漢方の長期服用にてよく問題になるのが、甘草です。
甘草を多くとっていると副作用が生じやすくなります。
メーカーにもよりますが、一般的に安中散に含まれる甘草の量は2.0gです。
甘草の2.0gというのは多くはありませんが、ほかの漢方薬を併用したり、人によっては副作用がでたりすることがあります。

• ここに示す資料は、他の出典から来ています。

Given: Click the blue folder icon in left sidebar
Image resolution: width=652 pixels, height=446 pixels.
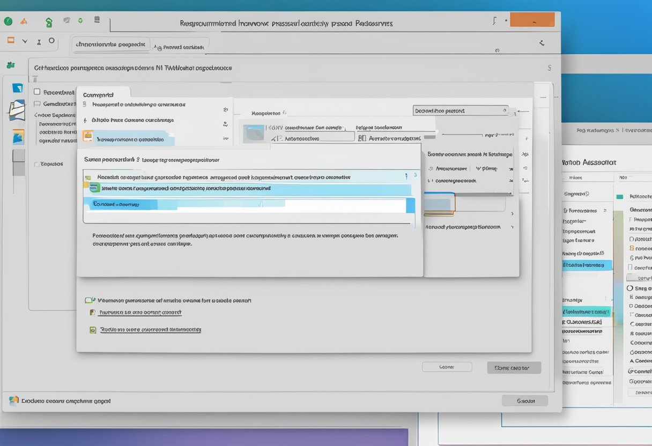Looking at the screenshot, I should [18, 88].
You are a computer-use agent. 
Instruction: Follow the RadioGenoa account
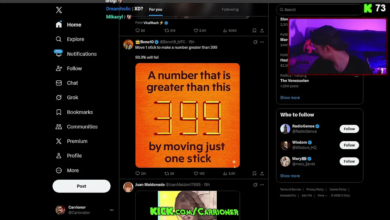pos(349,129)
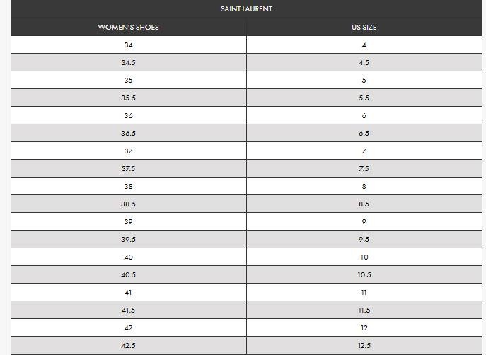Viewport: 486px width, 355px height.
Task: Pick the US size 9.5 cell
Action: tap(364, 240)
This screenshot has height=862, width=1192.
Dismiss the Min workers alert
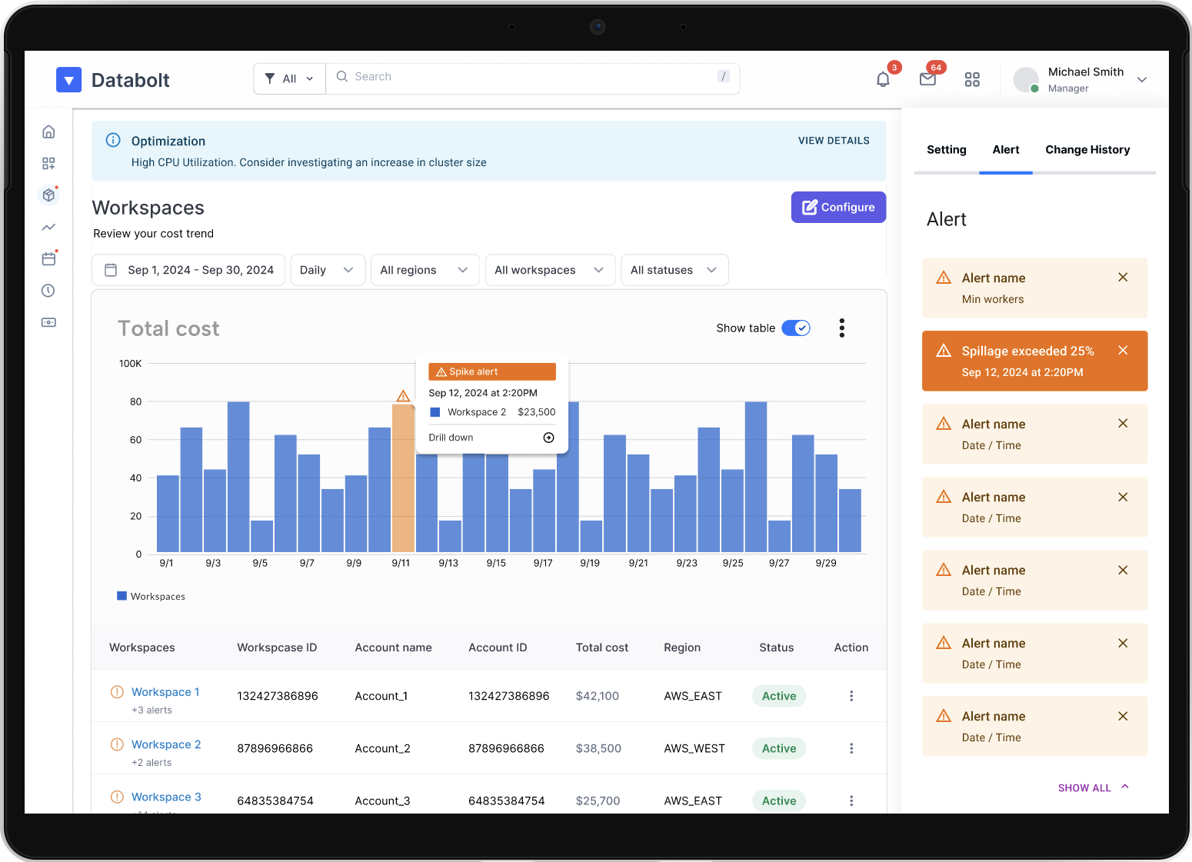[1123, 278]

手足の脱力感、筋肉痛、しびれがみられるようになったときは甘草による副作用の可能性があります。
そのような症状がみられた場合は直ちに服用を中止してください。
・安中散は胃酸を中和し、止痛に働き、胃痛や胸やけ、胃もたれのある方の慢性胃炎、虚弱体質に効能効果があります。
・安中散には人参などの気を補う生薬は入っていないため、普段から胃腸が弱い方は人参の入った六君子湯の方が向いています。